OREANDA-NEWS. S&P Global Ratings today said it affirmed its 'BBB+' senior secured debt rating and 'BB' subordinated debt on Plenary Properties NDC GP (NDC or ProjectCo). S&P Global Ratings removed the senior secured debt rating from CreditWatch, where it was placed with positive implications Feb. 12, 2016. The outlook is stable.

"The CreditWatch removal reflects that on Johnson Controls Inc.," said S&P Global Ratings credit analyst Yousaf Siddique. Johnson Control Inc. (JCI) provides a parental guarantee to the project service provider, Johnson Controls L. P. (JCLP), which we believe is irreplaceable at the current ratings.

The CreditWatch removal on JCI reflects S&P Global Ratings' assessment that the merger of JCI with Tyco International PLC poses some integration risk and will result in increase in the combined entity's debt leverage.
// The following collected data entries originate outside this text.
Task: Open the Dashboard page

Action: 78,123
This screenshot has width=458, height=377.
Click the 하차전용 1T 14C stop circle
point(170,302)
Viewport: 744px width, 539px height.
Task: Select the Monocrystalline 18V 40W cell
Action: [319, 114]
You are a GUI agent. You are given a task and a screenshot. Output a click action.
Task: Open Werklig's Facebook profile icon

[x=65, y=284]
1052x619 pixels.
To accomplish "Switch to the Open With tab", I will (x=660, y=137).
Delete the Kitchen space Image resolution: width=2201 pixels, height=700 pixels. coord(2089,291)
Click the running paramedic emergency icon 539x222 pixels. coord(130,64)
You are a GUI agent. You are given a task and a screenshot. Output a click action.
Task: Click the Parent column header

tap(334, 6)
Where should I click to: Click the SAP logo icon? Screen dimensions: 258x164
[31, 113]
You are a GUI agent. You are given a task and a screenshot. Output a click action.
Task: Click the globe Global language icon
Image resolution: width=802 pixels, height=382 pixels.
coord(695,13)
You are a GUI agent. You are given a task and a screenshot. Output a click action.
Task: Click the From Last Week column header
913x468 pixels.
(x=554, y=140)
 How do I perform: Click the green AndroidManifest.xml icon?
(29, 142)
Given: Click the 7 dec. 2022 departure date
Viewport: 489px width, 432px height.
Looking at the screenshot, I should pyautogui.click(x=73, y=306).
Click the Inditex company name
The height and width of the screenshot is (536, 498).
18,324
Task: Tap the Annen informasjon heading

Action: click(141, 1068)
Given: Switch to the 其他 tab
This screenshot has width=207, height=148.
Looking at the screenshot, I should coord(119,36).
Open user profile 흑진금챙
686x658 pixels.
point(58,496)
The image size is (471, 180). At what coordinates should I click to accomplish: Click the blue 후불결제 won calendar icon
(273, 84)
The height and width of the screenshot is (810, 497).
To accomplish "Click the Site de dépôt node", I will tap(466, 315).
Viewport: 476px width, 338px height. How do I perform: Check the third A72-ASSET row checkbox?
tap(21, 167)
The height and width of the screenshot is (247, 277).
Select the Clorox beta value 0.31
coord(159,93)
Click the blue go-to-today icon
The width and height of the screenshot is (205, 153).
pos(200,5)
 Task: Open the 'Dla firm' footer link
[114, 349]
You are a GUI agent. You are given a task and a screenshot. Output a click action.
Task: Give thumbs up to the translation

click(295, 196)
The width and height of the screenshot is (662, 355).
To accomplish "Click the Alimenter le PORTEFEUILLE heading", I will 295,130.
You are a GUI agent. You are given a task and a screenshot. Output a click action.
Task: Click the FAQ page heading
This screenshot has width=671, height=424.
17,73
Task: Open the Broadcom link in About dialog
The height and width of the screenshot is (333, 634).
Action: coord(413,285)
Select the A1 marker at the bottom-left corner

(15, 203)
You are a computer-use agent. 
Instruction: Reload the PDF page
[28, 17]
We placed the ratings on JCI on CreditWatch with positive implications on Feb. 12 because we believe that the combined entity will create a more comprehensive global provider of building products and services in the area of controls; heating, ventilation and air conditioning; energy storage; fire protection; and security.

NDC is a special-purpose vehicle (SPV), owned by Plenary Group, that the Ontario government mandated in 2008 to design, construct, finance, and operate a data center for the Ministry of Government Services. Having completed construction in 2010, the project is in operations. Plenary entered a 30-year fixed price contract for facility management (FM) and lifecycle services with JCLP.

The project is performing well, with minimal deductions. The trailing 12-month debt service coverage ratio (DSCR) for June 30, 2016, was 1.15x for senior debt and 1.04x for subordinated debt. This is in line with our expectations of 1.14x and 1.03x, respectively. The slightly higher DSCRs followed lower than expected SPV costs.

The stable outlook reflects our expectations that operations will continue in accordance with the output specifications and with minimal deductions, and the DSCRs will remain at forecast levels.

We would consider upgrading the senior debt by one notch if we raise the ratings on JCI. There is limited scope for a subordinated debt upgrade, given the fixed revenue payments that limit any material subordinated debt DSCR improvement.

We could lower the ratings in the event senior minimum DSCR declined and stayed below the low-to-mid 1.1x to 1.2x range and subordinated DSCR falls below its existing expected minimum levels consistently; or if there are higher deductions relative to the various thresholds in the project agreement. In addition, we could lower the ratings if the ratings on JCI or the financial counterparties fall below the ratings on the bonds.